== TASK TO COMPLETE ==
Every entry should be returned exactly. Omit none of them.

== INPUT DATA ==
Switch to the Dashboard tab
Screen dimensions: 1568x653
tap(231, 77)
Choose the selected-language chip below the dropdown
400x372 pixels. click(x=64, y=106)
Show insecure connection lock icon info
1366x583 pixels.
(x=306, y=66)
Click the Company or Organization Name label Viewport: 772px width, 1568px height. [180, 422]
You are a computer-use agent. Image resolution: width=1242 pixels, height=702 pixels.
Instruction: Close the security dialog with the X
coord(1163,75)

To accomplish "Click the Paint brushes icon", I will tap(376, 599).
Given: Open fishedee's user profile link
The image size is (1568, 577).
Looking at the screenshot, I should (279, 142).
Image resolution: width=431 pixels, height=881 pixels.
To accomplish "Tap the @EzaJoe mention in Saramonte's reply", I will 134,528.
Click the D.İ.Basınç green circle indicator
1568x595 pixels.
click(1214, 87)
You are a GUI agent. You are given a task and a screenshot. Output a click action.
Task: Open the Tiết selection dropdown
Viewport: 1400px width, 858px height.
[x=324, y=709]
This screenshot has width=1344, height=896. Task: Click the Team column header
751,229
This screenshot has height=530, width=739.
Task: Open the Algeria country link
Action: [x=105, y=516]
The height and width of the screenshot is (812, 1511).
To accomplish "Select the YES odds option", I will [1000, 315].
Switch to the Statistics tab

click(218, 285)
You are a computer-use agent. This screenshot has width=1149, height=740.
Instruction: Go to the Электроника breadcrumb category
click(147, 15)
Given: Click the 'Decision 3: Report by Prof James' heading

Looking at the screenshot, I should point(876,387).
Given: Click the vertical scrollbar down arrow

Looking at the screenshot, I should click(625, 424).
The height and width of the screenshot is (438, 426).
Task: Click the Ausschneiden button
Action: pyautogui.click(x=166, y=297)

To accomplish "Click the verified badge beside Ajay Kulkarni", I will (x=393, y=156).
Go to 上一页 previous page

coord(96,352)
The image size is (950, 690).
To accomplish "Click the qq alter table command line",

== SOLUTION TO THIS EXERCISE ==
Switch to the Dashboard tab
Screen dimensions: 1568x653
tap(231, 77)
Choose the selected-language chip below the dropdown
400x372 pixels. click(x=64, y=106)
Show insecure connection lock icon info
1366x583 pixels.
(x=306, y=66)
Click the Company or Organization Name label Viewport: 772px width, 1568px height. [180, 422]
You are a computer-use agent. Image resolution: width=1242 pixels, height=702 pixels.
Instruction: Close the security dialog with the X
coord(1163,75)

To accomplish "Click the Paint brushes icon", I will tap(376, 599).
Given: Open fishedee's user profile link
The image size is (1568, 577).
Looking at the screenshot, I should (279, 142).
Image resolution: width=431 pixels, height=881 pixels.
To accomplish "Tap the @EzaJoe mention in Saramonte's reply", I will 134,528.
Click the D.İ.Basınç green circle indicator
1568x595 pixels.
click(1214, 87)
You are a GUI agent. You are given a task and a screenshot. Output a click action.
Task: Open the Tiết selection dropdown
Viewport: 1400px width, 858px height.
[x=324, y=709]
This screenshot has width=1344, height=896. Task: Click the Team column header
751,229
This screenshot has height=530, width=739.
Task: Open the Algeria country link
Action: [x=105, y=516]
The height and width of the screenshot is (812, 1511).
To accomplish "Select the YES odds option", I will [1000, 315].
Switch to the Statistics tab

click(218, 285)
You are a computer-use agent. This screenshot has width=1149, height=740.
Instruction: Go to the Электроника breadcrumb category
click(147, 15)
Given: Click the 'Decision 3: Report by Prof James' heading

Looking at the screenshot, I should point(876,387).
Given: Click the vertical scrollbar down arrow

Looking at the screenshot, I should click(625, 424).
The height and width of the screenshot is (438, 426).
Task: Click the Ausschneiden button
Action: pyautogui.click(x=166, y=297)

To accomplish "Click the verified badge beside Ajay Kulkarni", I will (x=393, y=156).
Go to 上一页 previous page

coord(96,352)
The image size is (950, 690).
To accomplish "Click the qq alter table command line",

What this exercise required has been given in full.